START SOURCE EXCERPT

37. Ruderal Shakespeare

Nandini Das (University of Oxford)

This seminar invites participants to examine and theorize the place of undesired and undesirable vegetal presence in Shakespeare’s texts and within early modern literature and culture in general. Not Ophelia’s posies nor Perdita’s flowers, but weeds and leaf-meal: what can attending to both their persistence and their erasure tell us about both the natural and conceptual worlds of early modernity?

38. Shakespeare among the Poets

Ted Tregear (University of St Andrews)

For his contemporaries, Shakespeare was as much a poet as a playwright. Still, in placing him among his contemporaries, we tend to think of other dramatists. This seminar invites papers that read Shakespeare alongside the poets he read, imitated, and rejected. It asks how Shakespeare engaged with Spenser, Donne, Daniel, Chapman, and others; how those engagements informed his poetic practice or theory; and how questions of poetic technique might open onto broader issues in early modern studies.

39. Shakespeare and Ireland in the Cultural Imagination

Emer McHugh (Queen’s University Belfast)

END SOURCE EXCERPT

**WORK TO BE COMPLETED**
Please extend the Shakespeare seminar listing above, picking up right after the convener's name and university given for seminar 39.

START RECORDED DATA

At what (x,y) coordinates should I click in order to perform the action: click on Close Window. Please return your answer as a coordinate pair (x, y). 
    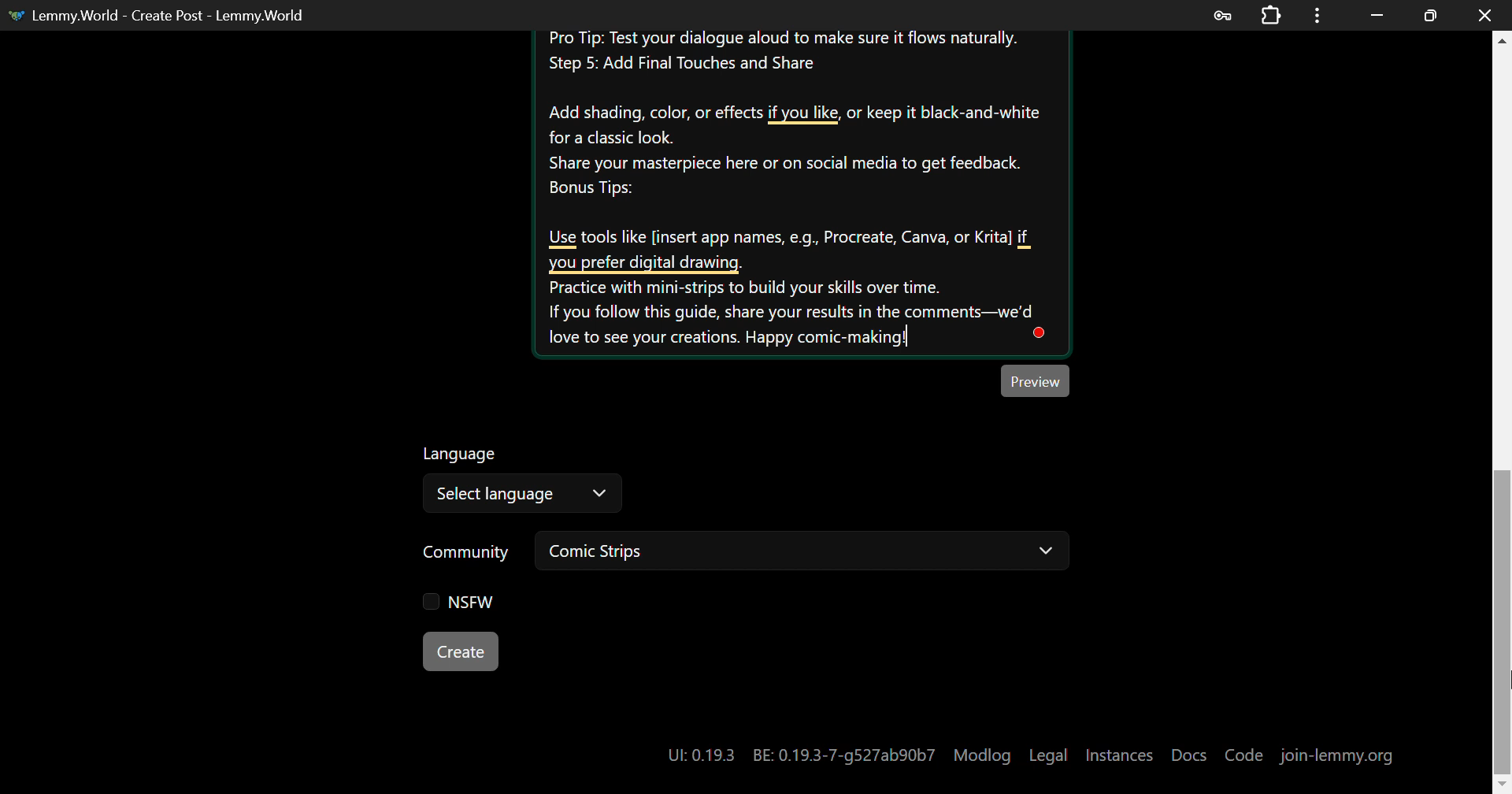
    Looking at the image, I should click on (1487, 15).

END RECORDED DATA

**OUTPUT FOR THIS TASK**
As we gather in the largest Irish American stronghold, this seminar invites new perspectives on Shakespeare and Ireland studies that build upon literary and theatrical representation, inviting dialogue with: transnational Shakespeares and the Irish diaspora; PCRS and whiteness studies; nationalism (both in the Irish and American senses of the word); queer and trans studies; trauma studies; histories of acting; accent/ism and verse-speaking; the transmission and reception of Irishness worldwide.

40. Shakespeare and Islam

David Currell (American University of Beirut) and Islam Issa (Birmingham City University)

How do we read Shakespeare with Islam? This seminar will foster explorations of a topic at the intersection of global Shakespeares and studies of race and religion. We invite papers on Shakespearean representations of Islamicate worlds; dialogues between Shakespeare and Islamic traditions; Islamic receptions and Muslim reader responses; Islam in Shakespeare pedagogy; orientalism and Islamophobia in critical or performance history; and comparative studies of race, Islam, and early modern culture.

41. Shakespeare and Mental Illness

Leslie C. Dunn (Vassar College) and Avi Mendelson (London, UK)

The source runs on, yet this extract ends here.